O contrato celebrado entre Miller e a DC previa igualmente que o escritor produzisse uma nova origem do Batman. Contrariamente ao que sucedera com O Regresso do Cavaleiro das Trevas, desta feita Miller preferiu não transformar a empreitada num projeto unipessoal. Por sua sugestão, a DC recrutou ninguém menos do que David Mazzucchelli para desenhar a história, reunindo assim a dupla-maravilha que fizera do Demolidor um caso sério de popularidade.
Depois do Demolidor, o traço de David Mazzucchelli ajudou a redefinir o Batman. |
A amizade com Dennis O'Neil - cunhada durante a passagem de ambos pela Casa das Ideias - acabaria, contudo, por falar mais alto, levando Miller a ceder. Mas apenas depois de O'Neil lhe ter asseverado que continuaria a dispor de total liberdade criativa no protocolo modificativo de um dos maiores ícones da cultura pop do século XX.
Apesar dessa carta de alforria, a abordagem de Miller revelou-se menos arrojada do que se previa. Consistindo, basicamente, em expandir a premissa glosada por Bill Finger em 1939, focalizando-se em aspetos da origem do Batman que permaneciam por explorar. Em contrapartida, resumiu elementos fundamentais do mito à sua expressão mínima. O assassinato de Thomas e Martha Wayne, por exemplo, foi evocado sob a forma de breves flashbacks.
Por considerá-las desinteressantes, Miller suprimiu também as aventuras do jovem Bruce Wayne ao redor do mundo. Em vez de apresentar Batman como uma lenda viva, à semelhança do que fizera em O Regresso do Cavaleiro das Trevas, Miller caracterizou-o como um homem comum e inexperiente a tentar fazer a diferença numa sociedade de regras viciadas.
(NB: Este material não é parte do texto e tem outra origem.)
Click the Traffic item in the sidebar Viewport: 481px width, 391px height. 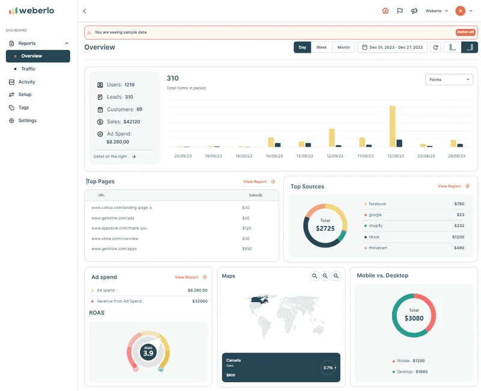(28, 69)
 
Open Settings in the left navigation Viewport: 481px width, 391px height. (27, 121)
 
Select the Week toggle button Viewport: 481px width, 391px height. (322, 47)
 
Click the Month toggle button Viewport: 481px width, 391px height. (343, 47)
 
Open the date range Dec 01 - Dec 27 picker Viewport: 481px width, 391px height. (393, 47)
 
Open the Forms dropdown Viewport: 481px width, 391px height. (449, 79)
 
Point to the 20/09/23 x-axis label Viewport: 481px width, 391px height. (183, 156)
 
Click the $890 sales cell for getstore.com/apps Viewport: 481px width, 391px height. (247, 248)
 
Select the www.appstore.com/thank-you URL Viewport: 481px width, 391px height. (119, 228)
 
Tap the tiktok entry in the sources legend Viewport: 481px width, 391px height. (374, 237)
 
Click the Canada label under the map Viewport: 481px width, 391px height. (233, 360)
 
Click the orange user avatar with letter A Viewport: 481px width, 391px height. (461, 11)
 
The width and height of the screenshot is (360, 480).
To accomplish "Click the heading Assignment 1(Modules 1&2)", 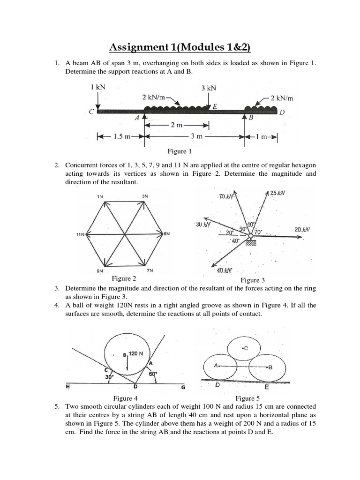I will (180, 47).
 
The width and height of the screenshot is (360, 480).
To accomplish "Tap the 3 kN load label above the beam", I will (209, 88).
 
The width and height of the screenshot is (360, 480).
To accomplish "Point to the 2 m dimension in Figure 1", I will (177, 125).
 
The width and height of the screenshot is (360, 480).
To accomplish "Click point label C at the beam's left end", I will (91, 112).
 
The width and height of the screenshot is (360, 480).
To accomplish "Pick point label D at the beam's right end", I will (282, 112).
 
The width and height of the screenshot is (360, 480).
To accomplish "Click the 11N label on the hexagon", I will (80, 234).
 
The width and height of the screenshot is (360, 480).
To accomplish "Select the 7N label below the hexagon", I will (150, 270).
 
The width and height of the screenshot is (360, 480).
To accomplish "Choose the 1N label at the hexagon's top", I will (100, 196).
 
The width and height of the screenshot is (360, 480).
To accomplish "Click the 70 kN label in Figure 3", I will (225, 196).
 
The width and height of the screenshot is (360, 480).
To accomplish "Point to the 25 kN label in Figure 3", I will (278, 193).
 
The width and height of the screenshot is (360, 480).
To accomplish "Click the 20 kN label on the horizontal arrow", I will (302, 229).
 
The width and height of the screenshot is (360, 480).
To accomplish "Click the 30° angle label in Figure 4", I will (109, 377).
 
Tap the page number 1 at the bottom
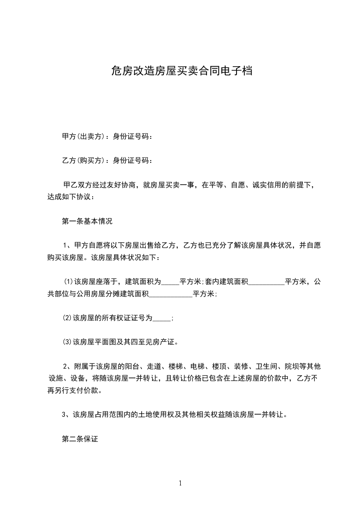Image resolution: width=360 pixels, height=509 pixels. point(180,483)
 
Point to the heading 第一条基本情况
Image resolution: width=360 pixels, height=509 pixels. point(87,222)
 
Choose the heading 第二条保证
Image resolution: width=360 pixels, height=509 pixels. point(80,439)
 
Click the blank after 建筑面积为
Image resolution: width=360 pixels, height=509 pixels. point(170,282)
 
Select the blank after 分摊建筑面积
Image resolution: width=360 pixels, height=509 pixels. point(171,294)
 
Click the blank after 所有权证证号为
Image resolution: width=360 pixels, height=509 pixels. point(162,318)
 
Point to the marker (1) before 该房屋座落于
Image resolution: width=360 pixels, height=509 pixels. point(67,282)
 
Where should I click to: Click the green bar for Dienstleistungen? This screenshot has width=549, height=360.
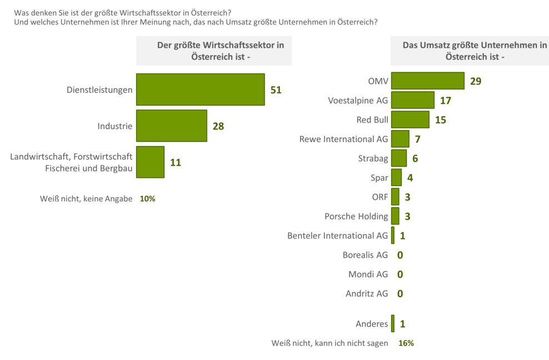pyautogui.click(x=200, y=89)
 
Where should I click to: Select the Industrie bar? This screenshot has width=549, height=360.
pyautogui.click(x=171, y=126)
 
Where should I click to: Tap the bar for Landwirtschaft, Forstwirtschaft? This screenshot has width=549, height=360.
pyautogui.click(x=150, y=162)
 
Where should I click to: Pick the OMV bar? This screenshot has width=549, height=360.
pyautogui.click(x=427, y=81)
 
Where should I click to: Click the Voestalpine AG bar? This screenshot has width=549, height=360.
pyautogui.click(x=412, y=100)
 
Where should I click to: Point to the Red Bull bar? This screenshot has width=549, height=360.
pyautogui.click(x=410, y=119)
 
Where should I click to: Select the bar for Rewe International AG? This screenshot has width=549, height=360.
pyautogui.click(x=400, y=139)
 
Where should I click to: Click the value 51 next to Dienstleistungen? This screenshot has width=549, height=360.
pyautogui.click(x=276, y=89)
Do ponto de vista de Miller, a eficiência de um herói é inversamente proporcional ao seu apelo junto do público. Quanto mais falível, mais relacionável se torna uma personagem conotada com o Bem. Razão pela qual Ano Um apresentou um Batman imprudente que, não raro, subestimava os seus adversários.
Ao conferir-lhe uma atmosfera lúgubre, quase asfixiante, a arte de David Mazzucchelli enfatizava o tom realista imprimido por Miller à narrativa. O artista concebeu a sua interpretação de Gotham City para simbolizar a devassidão que contagiava os habitantes da cidade.
Na capital do crime, Batman é um alvo a abater. |
Evitando um corte radical com o passado, Ano Um seria inserto nos números 404 a 407 de Batman. A saga de Miller e Mazzucchelli foi um sucesso comercial (mais do que duplicou a tiragem da série) e conservaria o seu estatuto canónico até 2011. Apesar de o ter perdido nesse ano para Ano Zero, no âmbito dos Novos 52, sobretudo entre os leitores veteranos Ano Um continua a ser percecionada como a origem definitiva do Cavaleiro das Trevas.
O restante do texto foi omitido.